- WHAT IS REQUIRED -
Across all entries below, how many lines include "AHLAN"? Only the number, please.

- MATERIAL PROVIDED -
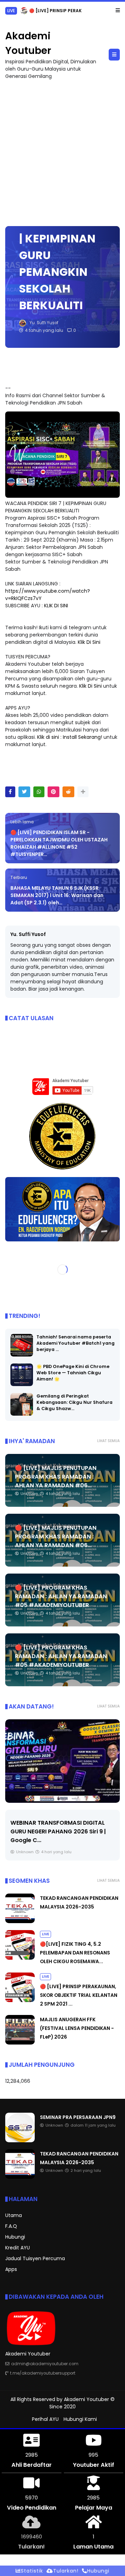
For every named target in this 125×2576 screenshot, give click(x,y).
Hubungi (15, 2236)
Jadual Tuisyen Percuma (35, 2258)
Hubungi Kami (80, 2418)
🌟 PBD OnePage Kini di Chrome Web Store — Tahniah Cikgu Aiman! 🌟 (72, 1372)
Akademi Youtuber (86, 2398)
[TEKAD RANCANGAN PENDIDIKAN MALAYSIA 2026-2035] (20, 1921)
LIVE (45, 1934)
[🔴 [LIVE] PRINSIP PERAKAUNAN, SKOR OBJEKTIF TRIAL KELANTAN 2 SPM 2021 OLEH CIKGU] (20, 2000)
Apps (11, 2269)
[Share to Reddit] (68, 791)
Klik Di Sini (89, 641)
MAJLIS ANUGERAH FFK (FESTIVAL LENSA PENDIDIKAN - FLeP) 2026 (77, 2028)
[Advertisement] (62, 149)
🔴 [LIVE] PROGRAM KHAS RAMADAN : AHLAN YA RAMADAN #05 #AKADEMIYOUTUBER (61, 1596)
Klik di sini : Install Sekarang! (69, 736)
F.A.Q (11, 2226)
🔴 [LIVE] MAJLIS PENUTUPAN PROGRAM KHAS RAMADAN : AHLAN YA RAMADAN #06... (56, 1476)
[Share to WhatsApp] (38, 791)
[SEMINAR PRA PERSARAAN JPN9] (20, 2140)
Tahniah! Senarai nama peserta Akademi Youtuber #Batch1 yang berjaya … (75, 1343)
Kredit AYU (17, 2247)
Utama (13, 2215)
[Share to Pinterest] (53, 791)
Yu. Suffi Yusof (28, 933)
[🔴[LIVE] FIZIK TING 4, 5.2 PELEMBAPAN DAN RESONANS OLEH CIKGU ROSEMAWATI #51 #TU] (20, 1957)
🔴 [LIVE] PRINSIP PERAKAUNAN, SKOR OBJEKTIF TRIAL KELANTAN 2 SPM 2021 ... (78, 1995)
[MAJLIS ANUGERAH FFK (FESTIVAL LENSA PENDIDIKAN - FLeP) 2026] (8, 12)
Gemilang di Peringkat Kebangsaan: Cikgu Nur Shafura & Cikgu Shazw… (74, 1402)
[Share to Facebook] (10, 791)
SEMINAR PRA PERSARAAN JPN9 (78, 2117)
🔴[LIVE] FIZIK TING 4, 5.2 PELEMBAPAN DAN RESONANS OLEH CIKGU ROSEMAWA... (75, 1953)
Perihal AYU (45, 2418)
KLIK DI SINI (56, 605)
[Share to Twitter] (24, 791)
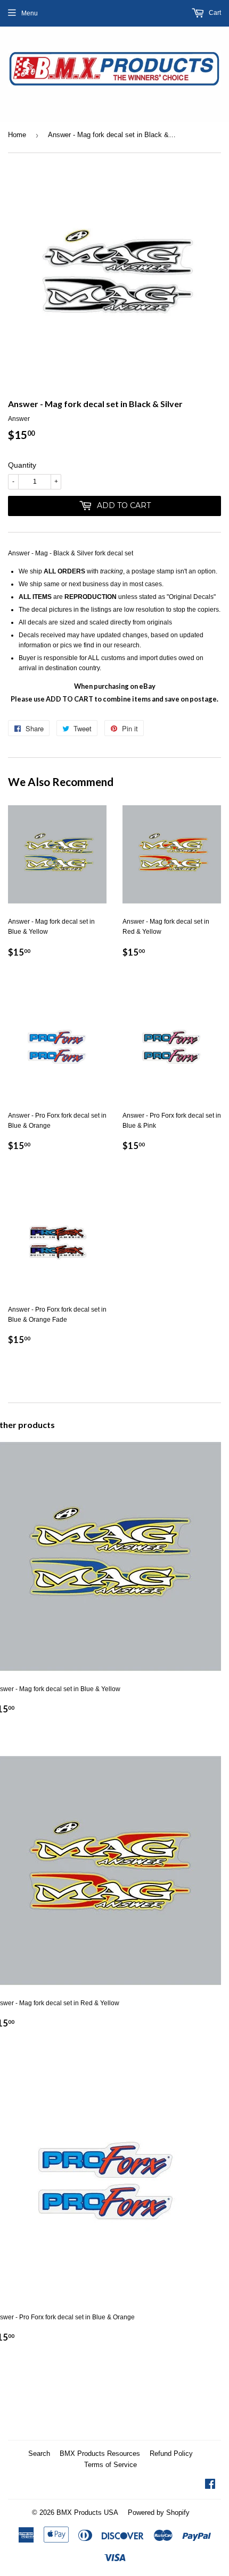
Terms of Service (110, 2465)
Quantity (22, 465)
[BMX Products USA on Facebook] (210, 2485)
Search (39, 2453)
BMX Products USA (87, 2512)
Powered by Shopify (159, 2512)
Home (17, 135)
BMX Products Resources (100, 2453)
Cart (214, 12)
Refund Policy (171, 2453)
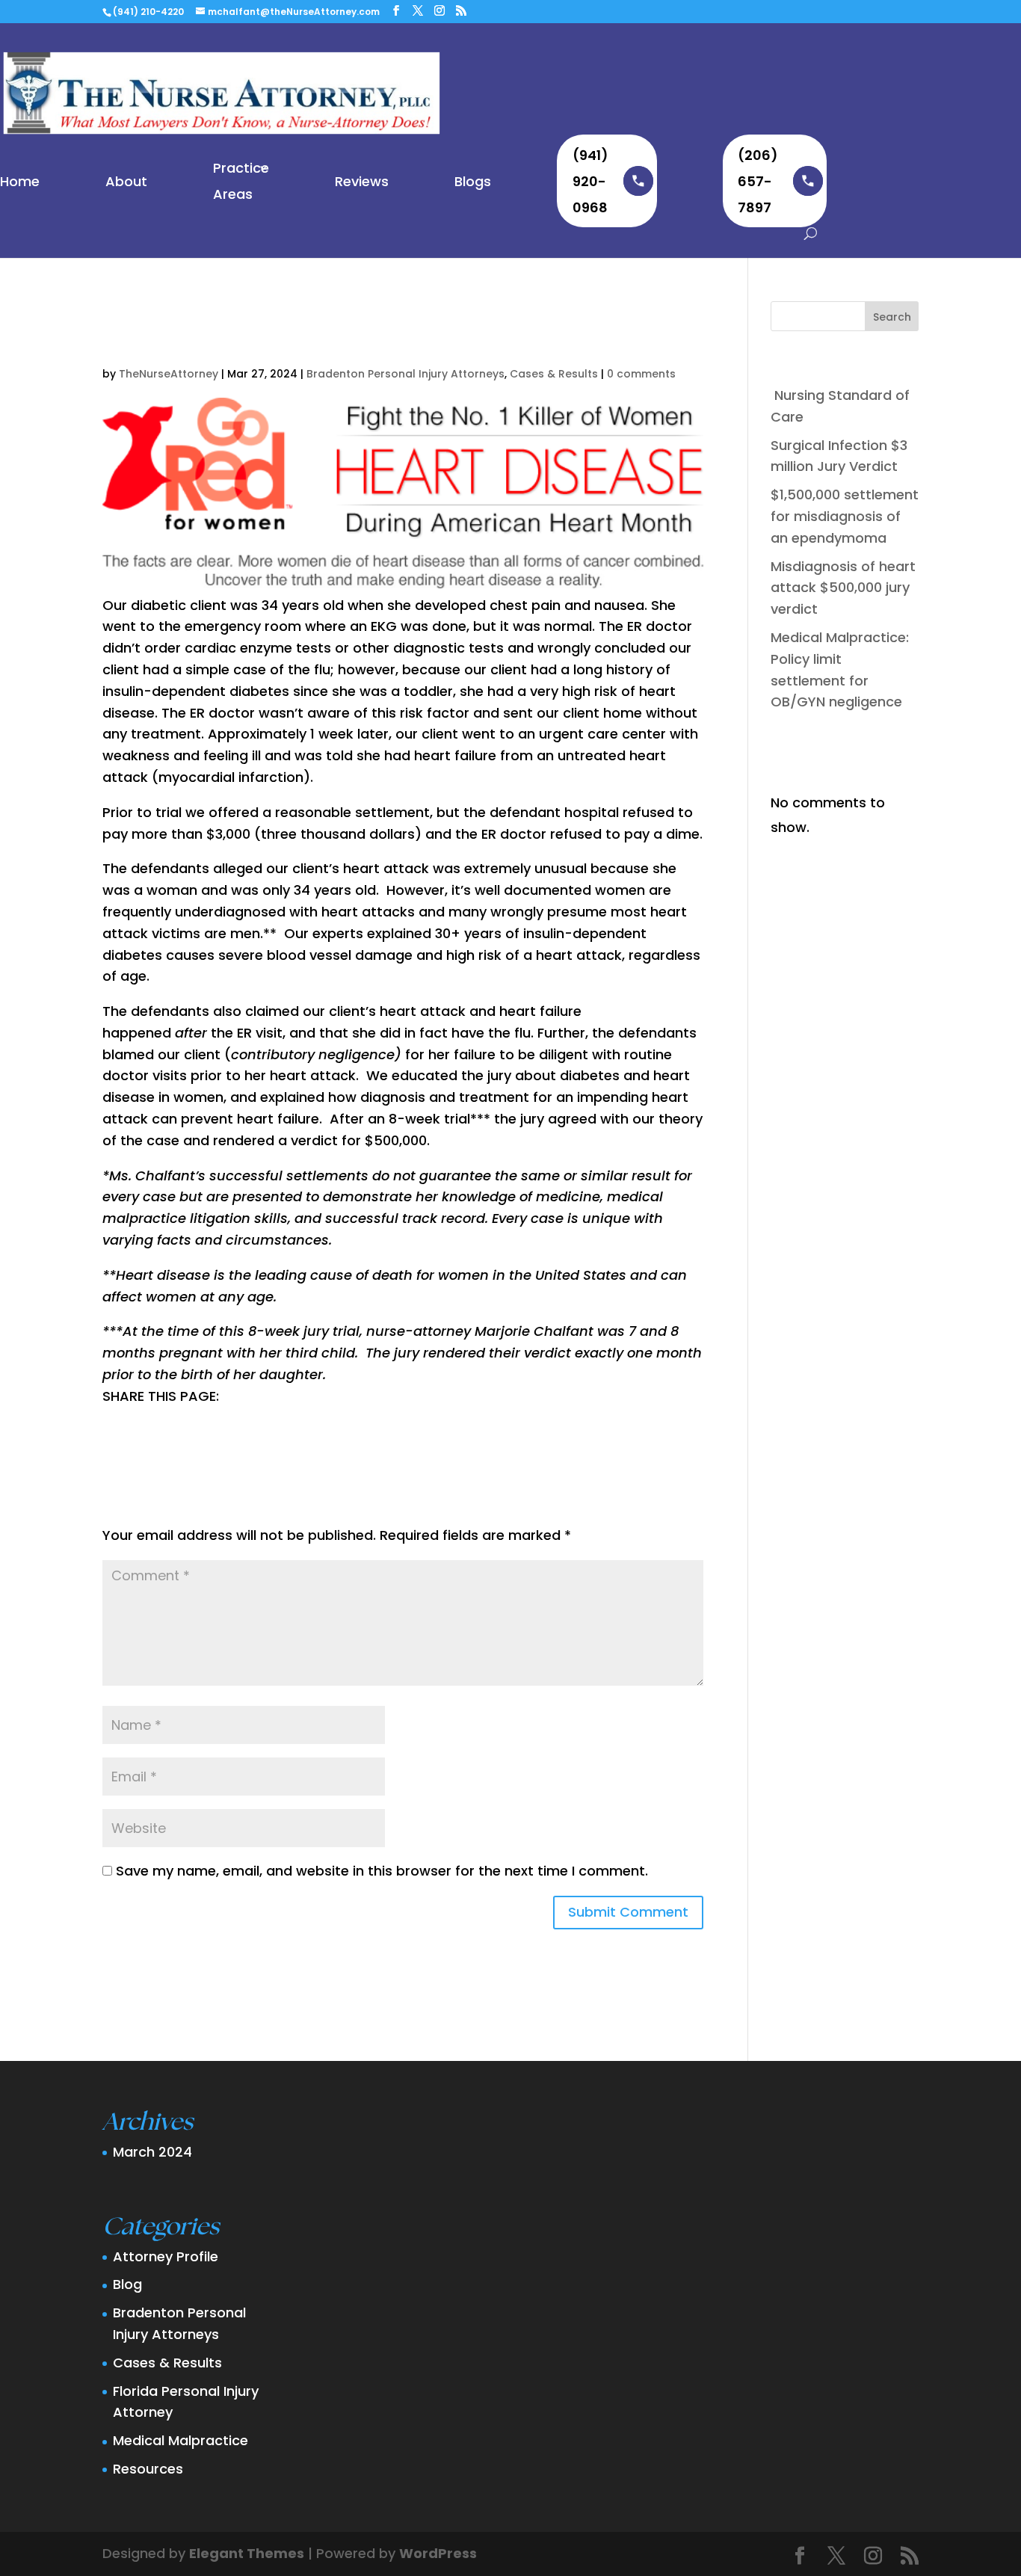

- SOLVED PROBLEM -
2